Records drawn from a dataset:
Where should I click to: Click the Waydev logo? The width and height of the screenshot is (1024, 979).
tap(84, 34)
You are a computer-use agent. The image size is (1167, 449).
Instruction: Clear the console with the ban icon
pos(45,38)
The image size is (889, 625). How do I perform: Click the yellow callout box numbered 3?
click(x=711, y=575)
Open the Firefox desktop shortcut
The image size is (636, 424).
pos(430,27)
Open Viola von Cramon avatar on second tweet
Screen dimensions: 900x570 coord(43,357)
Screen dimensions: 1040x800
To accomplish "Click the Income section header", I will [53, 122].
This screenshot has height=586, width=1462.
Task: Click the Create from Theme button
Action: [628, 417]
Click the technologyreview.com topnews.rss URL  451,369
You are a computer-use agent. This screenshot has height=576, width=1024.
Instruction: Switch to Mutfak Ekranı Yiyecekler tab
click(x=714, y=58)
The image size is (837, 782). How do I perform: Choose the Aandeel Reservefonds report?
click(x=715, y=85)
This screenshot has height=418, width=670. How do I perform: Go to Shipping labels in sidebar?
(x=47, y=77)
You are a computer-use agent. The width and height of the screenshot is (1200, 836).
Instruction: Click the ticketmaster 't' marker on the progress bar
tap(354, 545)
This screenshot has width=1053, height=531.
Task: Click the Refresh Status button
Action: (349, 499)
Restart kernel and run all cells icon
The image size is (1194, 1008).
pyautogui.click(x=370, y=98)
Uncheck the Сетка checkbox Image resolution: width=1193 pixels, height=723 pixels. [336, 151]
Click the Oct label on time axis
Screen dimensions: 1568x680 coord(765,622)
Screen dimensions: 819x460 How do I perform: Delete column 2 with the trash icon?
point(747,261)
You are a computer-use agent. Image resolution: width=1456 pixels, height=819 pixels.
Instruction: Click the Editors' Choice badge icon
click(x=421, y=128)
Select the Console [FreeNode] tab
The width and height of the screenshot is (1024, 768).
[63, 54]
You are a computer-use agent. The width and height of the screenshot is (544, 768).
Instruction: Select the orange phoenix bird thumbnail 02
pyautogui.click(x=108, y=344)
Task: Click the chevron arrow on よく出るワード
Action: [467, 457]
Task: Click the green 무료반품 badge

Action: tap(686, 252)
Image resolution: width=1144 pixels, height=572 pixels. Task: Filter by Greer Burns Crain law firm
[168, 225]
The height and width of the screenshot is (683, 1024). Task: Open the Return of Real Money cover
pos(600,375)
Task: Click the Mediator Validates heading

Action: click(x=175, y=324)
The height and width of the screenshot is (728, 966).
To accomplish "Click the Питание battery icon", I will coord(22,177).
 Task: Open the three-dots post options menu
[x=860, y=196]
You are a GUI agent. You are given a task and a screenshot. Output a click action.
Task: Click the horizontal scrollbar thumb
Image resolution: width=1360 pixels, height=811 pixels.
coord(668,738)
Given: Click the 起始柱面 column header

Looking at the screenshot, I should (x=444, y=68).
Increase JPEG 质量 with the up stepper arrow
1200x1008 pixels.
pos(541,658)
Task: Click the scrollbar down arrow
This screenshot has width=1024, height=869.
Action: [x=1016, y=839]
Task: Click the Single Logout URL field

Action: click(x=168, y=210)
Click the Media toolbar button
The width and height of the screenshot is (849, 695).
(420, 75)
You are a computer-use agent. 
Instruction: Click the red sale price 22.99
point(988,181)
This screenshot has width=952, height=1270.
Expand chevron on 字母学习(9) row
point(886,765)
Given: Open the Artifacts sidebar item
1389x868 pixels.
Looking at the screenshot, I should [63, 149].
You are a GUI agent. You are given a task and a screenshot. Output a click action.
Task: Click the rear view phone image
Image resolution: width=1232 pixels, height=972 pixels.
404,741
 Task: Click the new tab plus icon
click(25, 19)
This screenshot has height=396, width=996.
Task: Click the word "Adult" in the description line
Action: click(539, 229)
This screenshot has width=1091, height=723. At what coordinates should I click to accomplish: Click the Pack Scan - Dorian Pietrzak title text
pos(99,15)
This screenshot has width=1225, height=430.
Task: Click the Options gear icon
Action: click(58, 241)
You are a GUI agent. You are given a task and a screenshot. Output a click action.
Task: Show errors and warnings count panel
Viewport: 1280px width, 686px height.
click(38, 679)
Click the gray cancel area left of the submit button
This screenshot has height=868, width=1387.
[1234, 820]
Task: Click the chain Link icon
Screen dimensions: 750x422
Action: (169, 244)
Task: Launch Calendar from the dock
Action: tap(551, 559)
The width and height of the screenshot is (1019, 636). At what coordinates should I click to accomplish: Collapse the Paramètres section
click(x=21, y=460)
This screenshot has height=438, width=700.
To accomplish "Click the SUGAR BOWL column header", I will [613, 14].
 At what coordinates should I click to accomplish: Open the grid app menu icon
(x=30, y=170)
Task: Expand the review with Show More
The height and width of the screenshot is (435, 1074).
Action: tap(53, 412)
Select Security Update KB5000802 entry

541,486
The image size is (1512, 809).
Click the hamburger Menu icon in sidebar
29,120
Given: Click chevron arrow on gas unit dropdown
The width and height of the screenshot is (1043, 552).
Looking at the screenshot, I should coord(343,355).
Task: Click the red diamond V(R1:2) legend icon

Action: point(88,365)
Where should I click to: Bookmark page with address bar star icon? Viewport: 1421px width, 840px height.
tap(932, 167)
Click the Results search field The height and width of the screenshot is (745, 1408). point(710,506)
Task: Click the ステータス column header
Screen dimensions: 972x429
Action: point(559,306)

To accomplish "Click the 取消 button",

WHAT YOU SHOULD DO => With "Show" as the word to match, copy each line of the records that has it.

FINISHED EXERCISE =>
Task: Show errors and warnings count panel
Task: Expand the review with Show More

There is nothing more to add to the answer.